Sensing an opportunity to kindle racial discord, the self-proclaimed Milwaukee’s Malcom X had a serious beef with the alleged racist cow and the white supremacists at the state fair who allowed it into the fold.
“Ummmm Wisconsin State Fair this s*** has to come down. ASAP,” Vaun L Mayes demanded on Facebook. “Quit playing in our face. We KNOW this term is derogatory.”
The cow, which won an award in the fair’s junior division for adolescents, was originally named Jigaboo, according to the image posted online. The largely outdated and obscure term would likely have gone unnoticed, until it was twisted into the twine used for a social media lynching.
“The ways they keep trying to disrespect us in our face,” accused one Facebook reply, while another demanded, “Dude what?? How many people let that shit slide?
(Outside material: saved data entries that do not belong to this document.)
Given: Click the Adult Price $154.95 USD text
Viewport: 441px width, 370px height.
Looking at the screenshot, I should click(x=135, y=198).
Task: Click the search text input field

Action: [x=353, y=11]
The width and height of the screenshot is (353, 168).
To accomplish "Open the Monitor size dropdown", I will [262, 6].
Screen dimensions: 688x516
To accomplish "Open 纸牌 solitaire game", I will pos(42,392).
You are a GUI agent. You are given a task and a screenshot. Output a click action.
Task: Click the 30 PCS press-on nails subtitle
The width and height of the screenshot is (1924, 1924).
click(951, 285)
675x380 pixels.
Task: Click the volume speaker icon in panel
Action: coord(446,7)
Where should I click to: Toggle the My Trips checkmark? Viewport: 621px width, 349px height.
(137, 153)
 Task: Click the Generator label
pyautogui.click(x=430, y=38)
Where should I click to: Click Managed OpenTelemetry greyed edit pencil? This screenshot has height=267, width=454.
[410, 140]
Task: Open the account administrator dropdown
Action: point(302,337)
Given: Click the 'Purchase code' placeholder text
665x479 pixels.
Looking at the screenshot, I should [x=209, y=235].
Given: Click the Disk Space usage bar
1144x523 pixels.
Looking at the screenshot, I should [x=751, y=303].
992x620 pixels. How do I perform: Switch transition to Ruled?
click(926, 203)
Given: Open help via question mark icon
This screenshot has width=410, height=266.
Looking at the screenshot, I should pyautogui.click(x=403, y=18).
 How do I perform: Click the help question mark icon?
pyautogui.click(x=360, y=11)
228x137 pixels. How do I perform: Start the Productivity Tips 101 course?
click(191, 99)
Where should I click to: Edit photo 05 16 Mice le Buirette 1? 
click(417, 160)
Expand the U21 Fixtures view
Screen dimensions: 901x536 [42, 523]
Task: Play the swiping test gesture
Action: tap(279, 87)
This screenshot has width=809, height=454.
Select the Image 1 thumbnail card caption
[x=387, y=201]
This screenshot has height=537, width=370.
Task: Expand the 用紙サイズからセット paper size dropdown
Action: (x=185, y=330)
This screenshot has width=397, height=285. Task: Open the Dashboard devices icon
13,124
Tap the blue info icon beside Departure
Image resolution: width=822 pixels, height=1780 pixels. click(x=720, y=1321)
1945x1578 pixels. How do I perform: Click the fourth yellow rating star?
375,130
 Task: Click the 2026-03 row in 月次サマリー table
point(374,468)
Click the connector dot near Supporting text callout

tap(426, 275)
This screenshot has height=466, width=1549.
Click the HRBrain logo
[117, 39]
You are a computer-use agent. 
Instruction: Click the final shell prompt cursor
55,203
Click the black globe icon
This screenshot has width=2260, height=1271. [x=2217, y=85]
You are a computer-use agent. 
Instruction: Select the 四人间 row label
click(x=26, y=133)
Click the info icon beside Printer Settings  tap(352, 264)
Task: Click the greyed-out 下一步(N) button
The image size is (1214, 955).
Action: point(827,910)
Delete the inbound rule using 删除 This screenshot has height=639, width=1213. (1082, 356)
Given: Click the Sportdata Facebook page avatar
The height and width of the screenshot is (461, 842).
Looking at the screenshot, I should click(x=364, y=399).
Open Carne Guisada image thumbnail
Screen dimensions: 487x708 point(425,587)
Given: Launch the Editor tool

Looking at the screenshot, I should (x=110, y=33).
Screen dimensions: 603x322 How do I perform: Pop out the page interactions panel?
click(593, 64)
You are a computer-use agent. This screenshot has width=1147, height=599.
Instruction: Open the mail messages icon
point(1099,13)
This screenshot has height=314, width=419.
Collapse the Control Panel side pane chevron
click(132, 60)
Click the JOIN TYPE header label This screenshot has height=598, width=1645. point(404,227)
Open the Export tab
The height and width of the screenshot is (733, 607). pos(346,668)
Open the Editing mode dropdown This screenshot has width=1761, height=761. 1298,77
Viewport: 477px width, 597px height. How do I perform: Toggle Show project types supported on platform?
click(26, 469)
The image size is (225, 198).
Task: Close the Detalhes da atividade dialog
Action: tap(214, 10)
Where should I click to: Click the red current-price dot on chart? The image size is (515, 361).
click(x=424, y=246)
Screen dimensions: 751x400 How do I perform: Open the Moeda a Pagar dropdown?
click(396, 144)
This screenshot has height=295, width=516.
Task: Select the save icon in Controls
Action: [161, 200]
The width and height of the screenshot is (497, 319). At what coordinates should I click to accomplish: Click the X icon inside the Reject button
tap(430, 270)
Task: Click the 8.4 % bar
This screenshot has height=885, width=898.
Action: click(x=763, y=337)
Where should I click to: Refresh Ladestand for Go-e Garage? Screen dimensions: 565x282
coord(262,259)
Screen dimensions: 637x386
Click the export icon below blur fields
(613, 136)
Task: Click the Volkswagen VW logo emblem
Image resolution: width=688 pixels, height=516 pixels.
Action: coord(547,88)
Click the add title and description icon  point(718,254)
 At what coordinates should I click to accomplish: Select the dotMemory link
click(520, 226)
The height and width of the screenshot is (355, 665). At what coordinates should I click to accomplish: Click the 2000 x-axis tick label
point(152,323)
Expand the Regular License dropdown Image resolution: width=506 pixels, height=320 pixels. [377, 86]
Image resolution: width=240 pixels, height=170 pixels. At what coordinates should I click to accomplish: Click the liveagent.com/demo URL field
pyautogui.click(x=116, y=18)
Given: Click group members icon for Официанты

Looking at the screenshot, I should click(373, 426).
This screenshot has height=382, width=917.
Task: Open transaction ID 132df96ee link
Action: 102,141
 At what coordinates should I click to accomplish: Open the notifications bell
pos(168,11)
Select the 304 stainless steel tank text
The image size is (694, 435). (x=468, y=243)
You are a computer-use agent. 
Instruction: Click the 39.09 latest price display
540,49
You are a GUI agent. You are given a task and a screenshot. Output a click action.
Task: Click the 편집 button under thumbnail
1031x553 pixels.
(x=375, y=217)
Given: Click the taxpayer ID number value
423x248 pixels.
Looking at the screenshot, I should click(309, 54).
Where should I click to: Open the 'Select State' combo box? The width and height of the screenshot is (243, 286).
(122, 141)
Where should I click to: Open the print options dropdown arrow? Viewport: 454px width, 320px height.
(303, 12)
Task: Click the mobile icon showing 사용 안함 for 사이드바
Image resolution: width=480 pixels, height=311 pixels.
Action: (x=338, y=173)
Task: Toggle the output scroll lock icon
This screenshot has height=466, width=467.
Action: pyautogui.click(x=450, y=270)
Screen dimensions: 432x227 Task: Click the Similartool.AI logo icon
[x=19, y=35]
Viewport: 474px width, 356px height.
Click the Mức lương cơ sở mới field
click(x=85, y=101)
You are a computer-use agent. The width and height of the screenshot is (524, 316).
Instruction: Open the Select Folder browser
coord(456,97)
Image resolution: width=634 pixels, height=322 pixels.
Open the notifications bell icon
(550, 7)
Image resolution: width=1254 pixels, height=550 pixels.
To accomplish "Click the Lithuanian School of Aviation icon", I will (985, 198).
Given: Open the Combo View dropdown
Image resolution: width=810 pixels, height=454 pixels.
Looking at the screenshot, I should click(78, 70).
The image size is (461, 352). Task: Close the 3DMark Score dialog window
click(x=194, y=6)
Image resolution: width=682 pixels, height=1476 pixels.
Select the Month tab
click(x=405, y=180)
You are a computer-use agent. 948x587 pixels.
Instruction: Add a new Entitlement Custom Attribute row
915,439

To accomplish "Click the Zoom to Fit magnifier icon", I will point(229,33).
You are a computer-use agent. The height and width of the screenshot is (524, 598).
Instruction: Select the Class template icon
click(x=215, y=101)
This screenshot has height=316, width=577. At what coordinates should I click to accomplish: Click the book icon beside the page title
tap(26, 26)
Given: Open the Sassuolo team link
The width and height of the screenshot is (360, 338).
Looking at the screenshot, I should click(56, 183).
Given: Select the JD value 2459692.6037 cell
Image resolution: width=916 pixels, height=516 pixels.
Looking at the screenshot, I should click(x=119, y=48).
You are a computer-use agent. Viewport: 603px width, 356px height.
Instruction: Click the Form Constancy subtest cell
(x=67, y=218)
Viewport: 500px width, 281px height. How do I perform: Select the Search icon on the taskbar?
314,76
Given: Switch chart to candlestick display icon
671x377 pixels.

WTF”
The responses quickly escalated with calls for protests and a boycott, prompting officials to not only issue a groveling apology, but also boot the cow from the state fair.
“We do not tolerate or condone this behavior and took swift and deliberate action to rectify this situation,” a spokesperson said in a statement. “The exhibitor who showed this animal was part of our junior show and is no longer at the State Fair. We are sorry this happened and was not brought to our attention sooner.”
The apology did little to sate the online mob, and responses grew increasingly violent. “Out of all places they better stop playing they don’t want no Milwaukee brawl nie,” warned one activist.
Multiple posts referred to the mayhem wrought at a recent Alabama riverboat racial melee, where one black brawler was seen using a metal chair as a weapon.
“This a chair special waiting to happen,” threatened one poster outraged by the racist cow, while another encouraged activists to “Get the folding chair,” and another called for a “Caravan????” implying a march on the state fair, or perhaps a protest at the home of the adolescent who entered Jigaboo, which the family was forced to rename “Puzzle” and offer a public apology for “the racially insensitive term we used to name one of our cows,” in hopes of appeasing the mob.
“We now recognize that use of this word is unacceptable and harmful,” the statement added. “Immediately upon learning the meaning of this term, we changed the cow’s name. We are committed to educating ourselves further.”
The response was rebuffed, with one activist declaring “The cap has been thrown and WE got chairs on deck. What are WE waiting for?” Another Facebook post featured a folding chair used as a beacon call to action.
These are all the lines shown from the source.